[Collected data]
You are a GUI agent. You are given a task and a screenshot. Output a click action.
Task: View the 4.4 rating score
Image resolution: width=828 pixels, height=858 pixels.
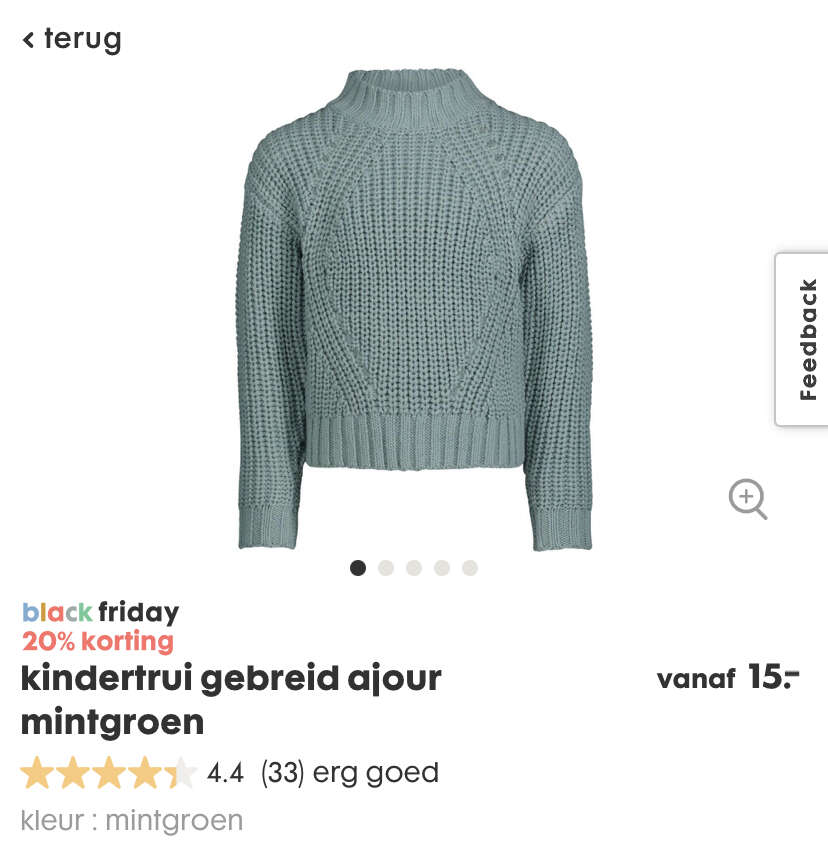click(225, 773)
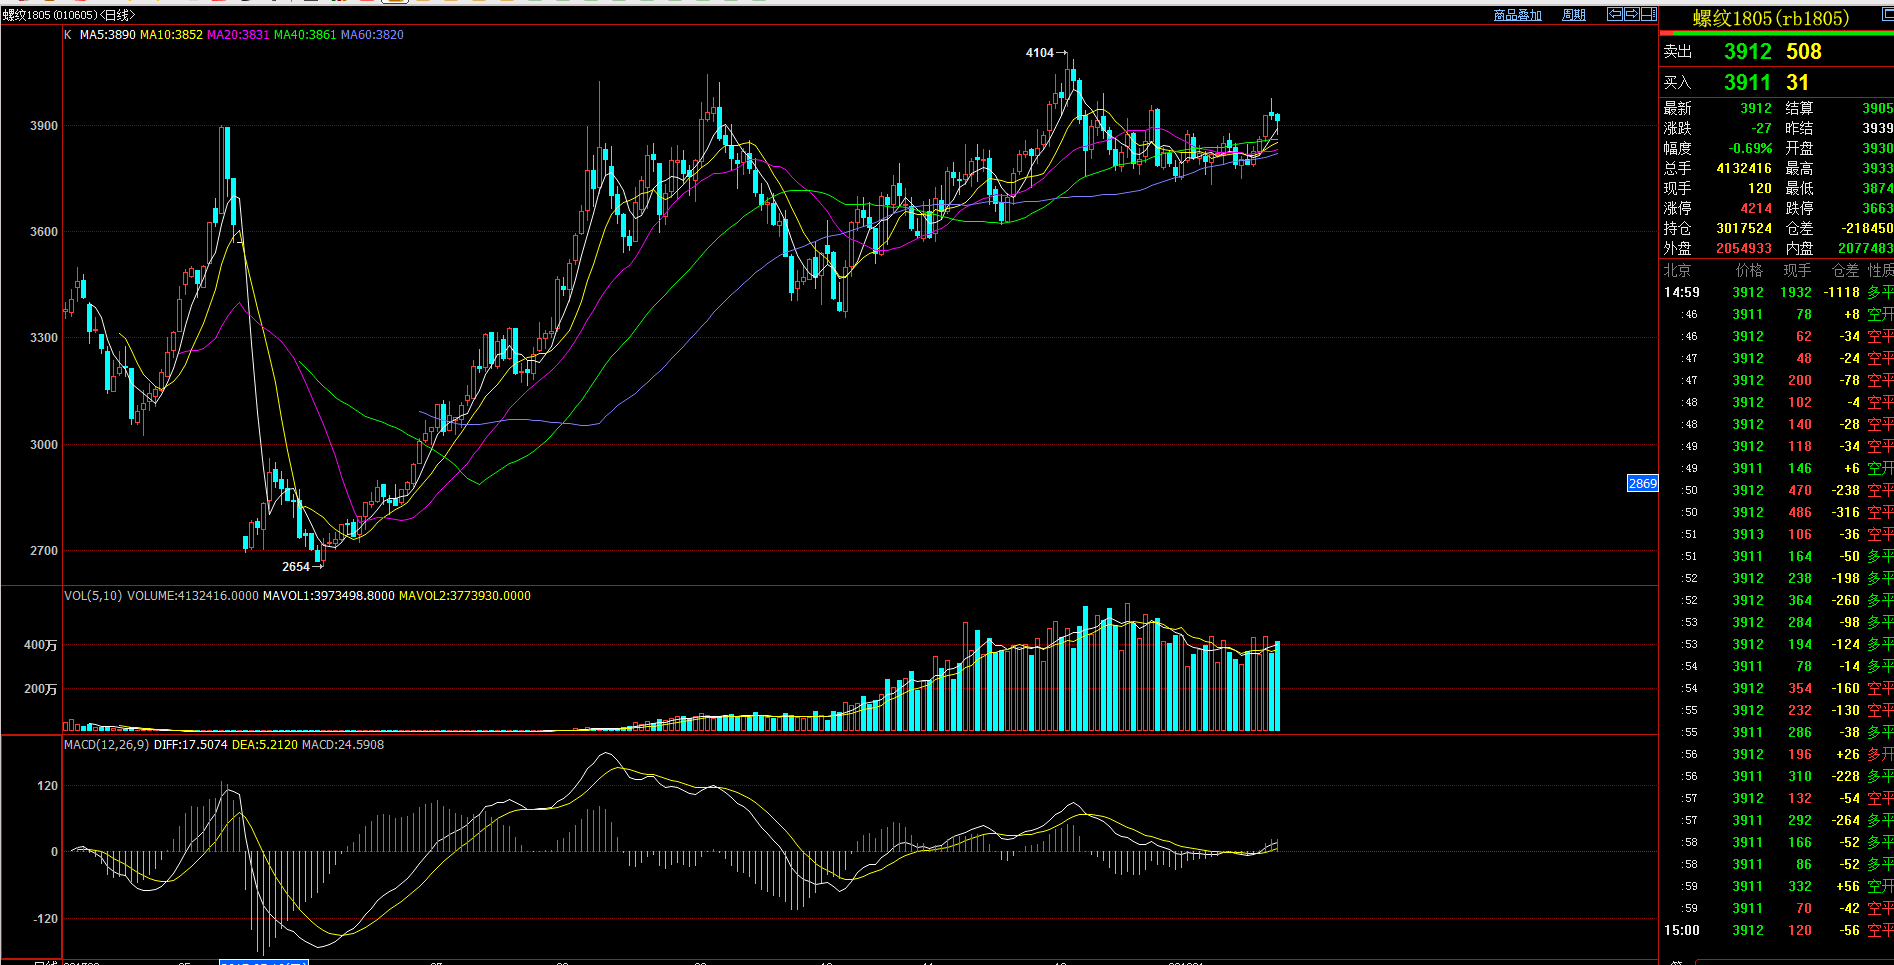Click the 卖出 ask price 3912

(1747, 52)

**Prompt**.
If pictures appear, drop them, and retype exactly the lines from the "Image resolution: width=828" line through the last line of the data above.

**Worked solution**.
Image resolution: width=828 pixels, height=858 pixels.
click(225, 773)
Click the 卖出 ask price 3912

(1747, 52)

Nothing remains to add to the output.